Arguably his stage debut was in its 1952 season when he played the Pilot in Laughter In The Stars at the Gateway Theatre.
After a two-year absence when he was with the U. S. Army ( 1953 – 1954 ), he returned to Gateway in its 1955 summer season, playing: Eddie Davis in Ronald Alexander's Time Out For Ginger ( July 1955 ), Hal Carter in William Inge's Picnic ( July 1955 ), Charles Wilder in John Willard's The Cat And The Canary ( August 1955 ), Paris in Arthur Miller's The Crucible ( August 1955 ), and John the Witchboy in William Berney and Howard Richardson's Dark Of The Moon ( September 1955 ).
The playbill of Dark Of The Moon indicated that he had portrayed the Witch Boy before and that he will " repeat his famous portrayal " of this character for the 1955 season's revival of this play.
For Gateway's 1956 season ( his third season with the Gateway Players ), he played the role of Max Halliday in Frederick Knott's Dial M For Murder ( July 1956 ), Virgil Blessing in Inge's Bus Stop ( August 1956 ), and Clive Mortimer in John van Druten's I Am A Camera ( August 1956 ).
The playbills for the 1956 season described him as " an audience favorite " in the last season and as having " appeared at the Neighborhood Playhouse in New York and studied acting with Sandy Meisner this past winter.
" In its 1957 season, he appeared as Mr. Mayher in Agatha Christie's Witness For The Prosecution ( July 1957 ), as Hector in Jane Anouilh's Thieves Carnival ( July 1957 ), and the role which he once described as the " catalyst of his career "-as Eddie Carbone in Arthur Miller's A View from the Bridge ( from July 30 to August 3, 1957 and directed by Ulu Grosbard who was by then a regular director at the Gateway Theatre ).
Miller himself attended one of Duvall's performances as Eddie and also during this performance he met important people that allowed him to, in two months, land a " spectacular lead " in the Naked City television series.
When appearing at the Gateway Theatre in the second half of the 1950s, he was also appearing at the Augusta Civic Theatre, the McLean Theatre in Virginia and the Arena Theatre in Washington, D. C ..
The 1957 playbills also described him as " a graduate of the Neighborhood Playhouse " ( so he must have completed his studies there by the Summer of 1957 ), " a member of Sanford Meisner's professional Workshop " and as having worked with Alvin Epstein, a mime and a member of Marcel Marceau's Company.
By this time also ( July 1957 ) his noteworthy theatrical credits already included performances as Jimmy in The Rainmaker and as Harvey Weems in Horton Foote's The Midnight Caller.

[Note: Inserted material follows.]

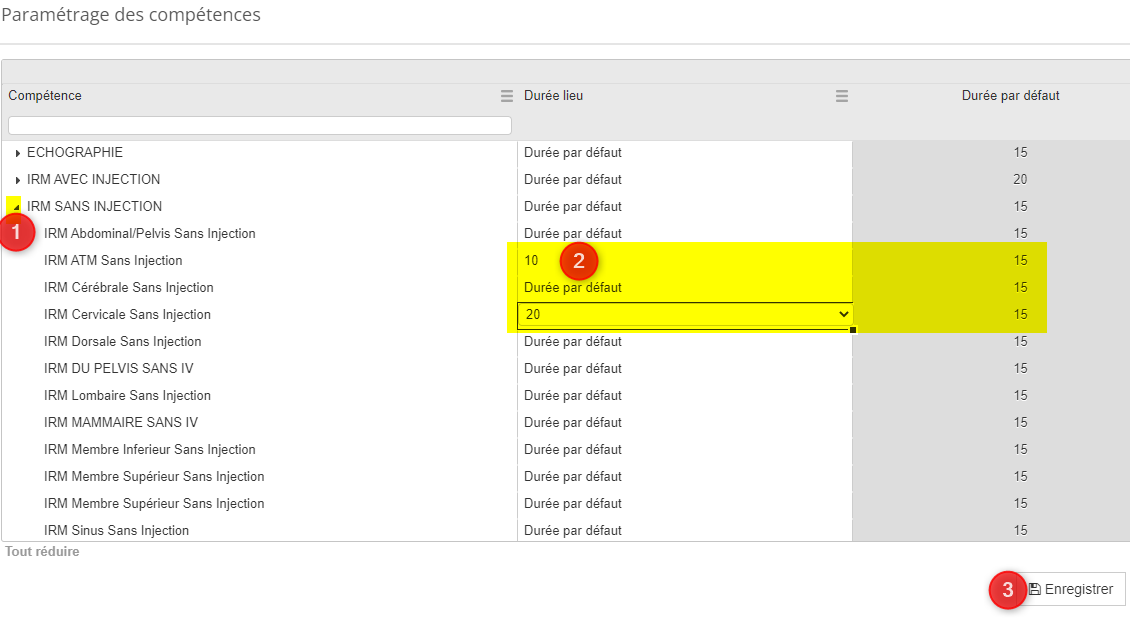This screenshot has width=1130, height=621.
Task: Select IRM MAMMAIRE SANS IV row
Action: pos(120,423)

Already receiving top-billing at the Gateway Playhouse, in the 1959 season he appeared in lead roles as Stanley Kowalski in Tennessee William's Streetcar Named Desire ( July – August 1959 ), Maxwell Archer in Once More With Feeling, Igor Romanoff in Peter Ustinov's Romanoff and Juliet, and Joe Mancuso in Kyle Crichton's The Happiest Millionaire ( all in August 1959 ).